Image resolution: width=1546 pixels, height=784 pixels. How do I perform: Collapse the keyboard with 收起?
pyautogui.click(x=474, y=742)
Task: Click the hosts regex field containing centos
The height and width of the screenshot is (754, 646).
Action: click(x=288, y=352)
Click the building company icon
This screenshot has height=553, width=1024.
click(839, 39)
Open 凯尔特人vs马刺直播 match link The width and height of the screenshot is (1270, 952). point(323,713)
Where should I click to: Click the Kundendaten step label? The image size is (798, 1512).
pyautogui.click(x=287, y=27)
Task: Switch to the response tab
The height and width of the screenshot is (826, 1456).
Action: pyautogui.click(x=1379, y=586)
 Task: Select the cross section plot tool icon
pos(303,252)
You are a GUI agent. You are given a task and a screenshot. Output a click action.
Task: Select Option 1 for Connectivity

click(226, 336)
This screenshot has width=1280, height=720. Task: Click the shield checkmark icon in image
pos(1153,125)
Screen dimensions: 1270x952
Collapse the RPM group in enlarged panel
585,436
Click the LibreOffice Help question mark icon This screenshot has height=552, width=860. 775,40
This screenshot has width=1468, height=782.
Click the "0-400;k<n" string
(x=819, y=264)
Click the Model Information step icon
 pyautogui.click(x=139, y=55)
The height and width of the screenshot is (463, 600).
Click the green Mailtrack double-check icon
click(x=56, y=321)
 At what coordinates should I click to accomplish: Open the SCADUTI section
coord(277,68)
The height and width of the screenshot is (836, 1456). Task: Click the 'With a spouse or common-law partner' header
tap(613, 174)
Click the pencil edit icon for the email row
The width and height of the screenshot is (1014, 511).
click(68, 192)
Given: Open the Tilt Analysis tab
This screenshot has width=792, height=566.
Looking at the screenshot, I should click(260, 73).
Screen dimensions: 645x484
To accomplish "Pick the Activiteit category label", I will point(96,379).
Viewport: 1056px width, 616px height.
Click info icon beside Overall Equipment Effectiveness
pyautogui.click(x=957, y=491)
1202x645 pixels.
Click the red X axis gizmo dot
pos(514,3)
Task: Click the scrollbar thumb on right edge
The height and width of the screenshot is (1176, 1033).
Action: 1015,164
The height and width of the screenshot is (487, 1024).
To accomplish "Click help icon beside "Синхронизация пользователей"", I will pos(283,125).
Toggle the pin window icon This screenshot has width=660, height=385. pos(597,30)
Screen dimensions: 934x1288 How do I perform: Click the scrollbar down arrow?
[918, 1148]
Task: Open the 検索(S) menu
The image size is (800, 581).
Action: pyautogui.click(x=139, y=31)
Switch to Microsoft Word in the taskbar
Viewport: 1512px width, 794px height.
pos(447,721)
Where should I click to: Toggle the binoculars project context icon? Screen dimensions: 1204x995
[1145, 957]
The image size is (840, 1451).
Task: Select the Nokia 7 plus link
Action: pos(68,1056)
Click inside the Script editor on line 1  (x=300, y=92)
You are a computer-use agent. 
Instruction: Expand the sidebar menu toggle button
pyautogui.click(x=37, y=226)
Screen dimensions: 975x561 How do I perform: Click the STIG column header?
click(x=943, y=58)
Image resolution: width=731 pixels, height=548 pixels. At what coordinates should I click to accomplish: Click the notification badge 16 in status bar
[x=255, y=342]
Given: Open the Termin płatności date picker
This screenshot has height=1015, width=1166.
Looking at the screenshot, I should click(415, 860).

####################

▶ [Assignment]: The records above should be restated exactly, line for line.

▶ [Reply to the exercise]:
Image resolution: width=1546 pixels, height=784 pixels. How do I perform: Collapse the keyboard with 收起?
pyautogui.click(x=474, y=742)
Task: Click the hosts regex field containing centos
The height and width of the screenshot is (754, 646).
Action: click(x=288, y=352)
Click the building company icon
This screenshot has height=553, width=1024.
click(839, 39)
Open 凯尔特人vs马刺直播 match link The width and height of the screenshot is (1270, 952). point(323,713)
Where should I click to: Click the Kundendaten step label? The image size is (798, 1512).
pyautogui.click(x=287, y=27)
Task: Switch to the response tab
The height and width of the screenshot is (826, 1456).
Action: pyautogui.click(x=1379, y=586)
 Task: Select the cross section plot tool icon
pos(303,252)
You are a GUI agent. You are given a task and a screenshot. Output a click action.
Task: Select Option 1 for Connectivity

click(226, 336)
This screenshot has width=1280, height=720. Task: Click the shield checkmark icon in image
pos(1153,125)
Screen dimensions: 1270x952
Collapse the RPM group in enlarged panel
585,436
Click the LibreOffice Help question mark icon This screenshot has height=552, width=860. 775,40
This screenshot has width=1468, height=782.
Click the "0-400;k<n" string
(x=819, y=264)
Click the Model Information step icon
 pyautogui.click(x=139, y=55)
The height and width of the screenshot is (463, 600).
Click the green Mailtrack double-check icon
click(x=56, y=321)
 At what coordinates should I click to accomplish: Open the SCADUTI section
coord(277,68)
The height and width of the screenshot is (836, 1456). Task: Click the 'With a spouse or common-law partner' header
tap(613, 174)
Click the pencil edit icon for the email row
The width and height of the screenshot is (1014, 511).
click(68, 192)
Given: Open the Tilt Analysis tab
This screenshot has width=792, height=566.
Looking at the screenshot, I should click(260, 73).
Screen dimensions: 645x484
To accomplish "Pick the Activiteit category label", I will point(96,379).
Viewport: 1056px width, 616px height.
Click info icon beside Overall Equipment Effectiveness
pyautogui.click(x=957, y=491)
1202x645 pixels.
Click the red X axis gizmo dot
pos(514,3)
Task: Click the scrollbar thumb on right edge
The height and width of the screenshot is (1176, 1033).
Action: 1015,164
The height and width of the screenshot is (487, 1024).
To accomplish "Click help icon beside "Синхронизация пользователей"", I will pos(283,125).
Toggle the pin window icon This screenshot has width=660, height=385. pos(597,30)
Screen dimensions: 934x1288 How do I perform: Click the scrollbar down arrow?
[918, 1148]
Task: Open the 検索(S) menu
The image size is (800, 581).
Action: pyautogui.click(x=139, y=31)
Switch to Microsoft Word in the taskbar
Viewport: 1512px width, 794px height.
pos(447,721)
Where should I click to: Toggle the binoculars project context icon? Screen dimensions: 1204x995
[1145, 957]
The image size is (840, 1451).
Task: Select the Nokia 7 plus link
Action: pos(68,1056)
Click inside the Script editor on line 1  (x=300, y=92)
You are a computer-use agent. 
Instruction: Expand the sidebar menu toggle button
pyautogui.click(x=37, y=226)
Screen dimensions: 975x561 How do I perform: Click the STIG column header?
click(x=943, y=58)
Image resolution: width=731 pixels, height=548 pixels. At what coordinates should I click to accomplish: Click the notification badge 16 in status bar
[x=255, y=342]
Given: Open the Termin płatności date picker
This screenshot has height=1015, width=1166.
Looking at the screenshot, I should click(415, 860).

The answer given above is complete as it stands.